This procedure has not been tested. I think it SHOULD work. Basic system administration skills are assumed.
One thing to note is whether your collections have multiple shards. If they do, then the collection on the target cluster will need to have exactly the same sharding configuration as the source. For the compositeId router, hash ranges must match. Strange things could happen if the sharding configuration is different.
You’ll want to ensure that the replica placement on the target cluster is correct for high availability, so that by starting Solr on only a subset of your servers, a single replica for all shards is available and the other replicas are on servers that are not running. This will ensure that you can start the cluster gradually and have data replicate properly. If you have questions about any of this, drop a message on the solr-user mailing list or join the #solr IRC channel on freenode so your setup can be reviewed.
If latency is low and bandwidth high between the locations, you could opt to use a different method — extend the ZooKeeper ensemble according to ZK documentation onto at least three servers in the new location, get that all working, add new Solr servers to the cloud, use ADDREPLICA to put copies of your index data onto the new Solr servers, then DELETEREPLICA to remove data from the old servers. Once everything’s migrated, remove the old ZK servers according to ZK documentation.
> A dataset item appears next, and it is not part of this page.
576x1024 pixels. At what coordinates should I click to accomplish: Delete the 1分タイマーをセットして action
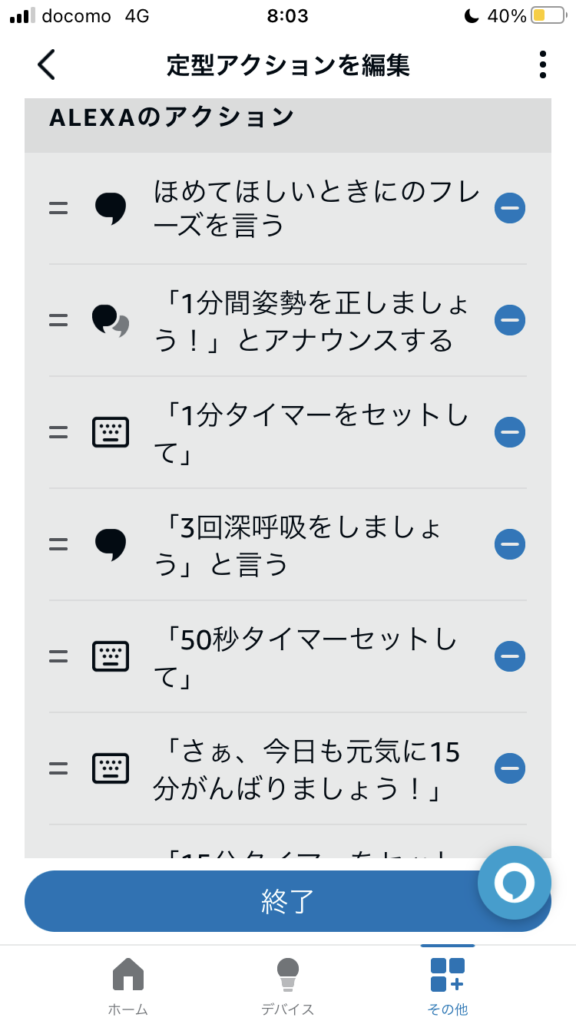coord(509,432)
The rest of this will assume that you are going to set up an entirely separate SolrCloud cluster in the new location, not extend your existing cloud. For the duration of that kind of migration, you will want to turn off indexing, so that your indexes do not change while you are moving things.
Here’s a high level overview of the steps:
- Set up a 3-node minimum ZK in the new location.
- Set up a 2-node minimum Solr in the new location.
- Create collections in the new location.
- Ensure new collections have the same shard configuration.
- Stop all Solr instances in the new location.
- Delete data directory contents on all new replicas.
- Copy data from the old location to one replica in new location.
- Start Solr instances with copied data.
- Wait for stabilization.
- Start another Solr server, wait for replication and stabilization. Repeat if necessary.
Now for detail on each of those steps:
Set up a 3-node minimum ZK in the new location: There’s not a lot of detail here. Consult the ZK documentation.
Set up a 2-node minimum Solr: If your cloud is not large, you could use the same machines already present for ZK.
Create collections in the new location: Another step without a lot of detail. If you know how to use SolrCloud already, you’re probably going to know how to do this.
Ensure new collections have the same shard configuration: This part could get really complex.
Stop all Solr instances in the new location: This one ought to be pretty self-explanatory.
Delete data directory contents on all new replicas: Find the core directories on all the Solr instances that you stopped. In each one should be a “data” directory that likely contains “index” and “tlog” directories. Delete everything under data in each core.
Copy data from the old location to one replica in new location: As just mentioned, in each core is a data directory, which contains “index” and “tlog”. Pick a replica for each shard in the source, and copy the “index” directory from that server to the target server’s data directory for that shard replica. Do not copy the tlog directory. The rsync tool is really good for this, because you can make an initial slow copy, and then a second pass to catch up will very likely be VERY fast.
The rest of the steps don’t need a lot of detail.